CyberSOC / README.md
Ajayyy00
Add required HF metadata header
9db7ca3
---
title: CyberSOC Environment
emoji: 🛡️
colorFrom: blue
colorTo: indigo
sdk: docker
app_port: 7860
---
# CyberSOC: Agentic Incident Response Environment
CyberSOC is a production-grade, highly scalable reinforcement learning environment built on the OpenEnv framework. It is designed to rigorously evaluate, benchmark, and train autonomous AI agents on their ability to perform enterprise Incident Response (IR).
## Architecture & Environment Dynamics
This environment deviates from static puzzles by introducing a fully dynamic network topology graph modeling up to 500 enterprise nodes. It encapsulates an entire Security Operations Center pipeline, preventing agents from overfitting through programmatic randomization.
### Network Topology Generation
The CyberSOC environment utilizes a seed-based procedural generation engine. Whenever an agent requests a new episode, the environment dynamically structures a distinct network infrastructure, randomizing:
- Subnet mapping and host allocations.
- Intrusion vectors and persistent active threats (spanning 12 categories including Supply Chain, APT campaigns, and Ransomware).
- Forensic footprints across the network, including anomalous memory artifacts, generated rogue process names, and malicious IPv4/Domain connections.
### State and Action Space
CyberSOC requires the agent to interact using explicit, structured configurations (via Pydantic models). This bridges the semantic reasoning of Large Language Models with deterministic Python backend execution.
Available agent actions:
1. `query_host`: Map the active architecture and retrieve high-level endpoint configuration.
2. `run_forensics`: Extract deep system artifacts (processes, memory dumps, network logs) for specific nodes.
3. `kill_process`: Actively terminate detected malicious execution.
4. `block_ioc`: Blacklist Indicators of Compromise (Domains, IPs, Hashes) network-wide.
5. `isolate_segment`: Implement extreme fail-safes by quarantining entire subnets.
6. `submit_containment_plan`: Formulate the final executive report and successfully terminate the episode.
### Dense Grading and Business Constraints
The algorithmic grading system implements intelligent reward shaping. Standard evaluations focus merely on threat containment; however, CyberSOC enforces harsh business continuity constraints:
- **Positive Reinforcement**: Agents receive immediate micro-rewards (e.g., +0.25) for locating and correctly terminating malicious processes mid-investigation.
- **Negative Penalties**: Agents are strictly penalized for increasing "Business Downtime." Rash decisions, such as quarantining clean subnets or wasting compute cycles on benign hosts, incur negative rewards (-0.02 to -0.20 per action).

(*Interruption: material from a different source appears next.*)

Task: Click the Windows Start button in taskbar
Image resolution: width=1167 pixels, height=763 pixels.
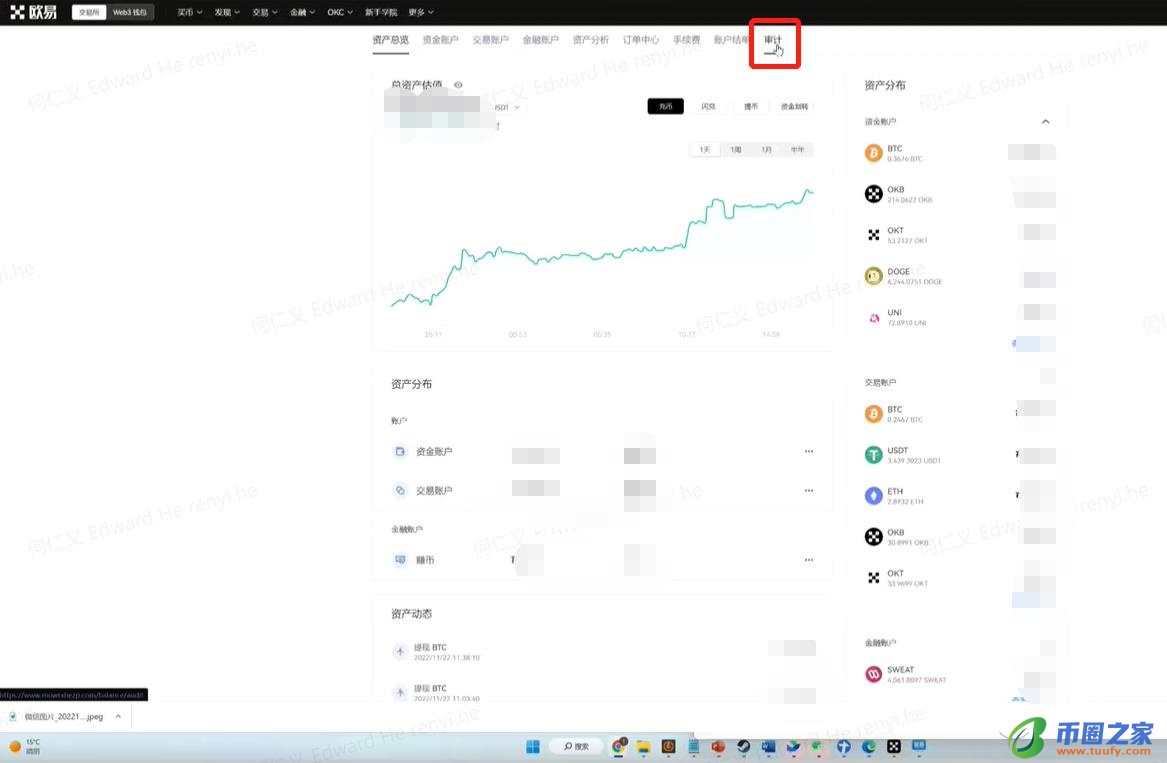Action: 533,746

- **Final Grading Engine**: A robust backend grader compares the submitted containment plan against the ground truth of the active seeded threat, outputting a highly accurate deterministic score from 0.0 to 1.0.
## Evaluation Benchmark
The included baseline evaluates autonomous agents against three curated incident constraints: Easy, Medium, and Hard.
### Execution
The `inference.py` script executes an out-of-the-box benchmarking loop natively compatible with standard OpenAI client protocols. It enforces strict, parseable stdout logging formats (`[START]`, `[STEP]`, `[END]`) required for programmatic grading.
```bash
python inference.py
```
### Configuration
To execute the inference baseline properly, export the following environment variables:
- `API_KEY`: Your LLM access token.
- `API_BASE_URL`: The target LLM API endpoint.
- `MODEL_NAME`: The model identifier used for inference.